• [EXCERPTED DATA]
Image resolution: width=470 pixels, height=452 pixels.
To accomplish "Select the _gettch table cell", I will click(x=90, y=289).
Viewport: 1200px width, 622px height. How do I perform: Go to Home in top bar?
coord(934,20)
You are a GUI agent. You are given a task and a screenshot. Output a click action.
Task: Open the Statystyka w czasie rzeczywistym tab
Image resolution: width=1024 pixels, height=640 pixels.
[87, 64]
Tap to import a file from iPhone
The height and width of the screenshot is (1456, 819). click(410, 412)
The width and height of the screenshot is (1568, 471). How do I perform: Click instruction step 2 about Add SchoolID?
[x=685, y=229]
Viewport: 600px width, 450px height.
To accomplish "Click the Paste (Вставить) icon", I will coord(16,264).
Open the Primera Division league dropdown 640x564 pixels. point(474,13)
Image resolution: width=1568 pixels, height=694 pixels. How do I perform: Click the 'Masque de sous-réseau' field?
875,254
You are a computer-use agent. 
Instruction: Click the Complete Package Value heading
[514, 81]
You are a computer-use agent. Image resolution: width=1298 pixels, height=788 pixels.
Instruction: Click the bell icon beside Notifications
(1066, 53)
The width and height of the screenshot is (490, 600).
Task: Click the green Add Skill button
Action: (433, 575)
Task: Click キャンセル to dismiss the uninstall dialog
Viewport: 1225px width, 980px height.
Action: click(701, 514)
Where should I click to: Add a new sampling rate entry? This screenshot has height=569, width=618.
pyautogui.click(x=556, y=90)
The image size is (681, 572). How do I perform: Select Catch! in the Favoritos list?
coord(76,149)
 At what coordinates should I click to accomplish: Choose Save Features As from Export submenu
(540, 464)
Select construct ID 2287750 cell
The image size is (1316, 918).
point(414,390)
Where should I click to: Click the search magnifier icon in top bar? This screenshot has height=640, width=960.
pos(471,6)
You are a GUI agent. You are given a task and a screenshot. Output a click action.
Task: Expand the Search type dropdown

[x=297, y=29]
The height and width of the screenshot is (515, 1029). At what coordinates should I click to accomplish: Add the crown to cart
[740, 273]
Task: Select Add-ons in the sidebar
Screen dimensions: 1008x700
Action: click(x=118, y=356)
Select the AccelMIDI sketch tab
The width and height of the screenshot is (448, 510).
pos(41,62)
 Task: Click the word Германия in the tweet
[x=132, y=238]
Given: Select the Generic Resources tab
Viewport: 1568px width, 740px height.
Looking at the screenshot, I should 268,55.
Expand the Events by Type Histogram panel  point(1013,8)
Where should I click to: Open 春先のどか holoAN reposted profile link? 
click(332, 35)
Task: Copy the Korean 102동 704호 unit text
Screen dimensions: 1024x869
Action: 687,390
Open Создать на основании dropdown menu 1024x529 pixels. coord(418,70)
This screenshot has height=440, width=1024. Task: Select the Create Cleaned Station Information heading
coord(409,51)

• [DIRECTIONS] Reading through the records above, report each line in which the string "will" is found.

• [FINAL ANSWER]
To accomplish "Select the _gettch table cell", I will click(x=90, y=289).
To accomplish "Click the Paste (Вставить) icon", I will coord(16,264).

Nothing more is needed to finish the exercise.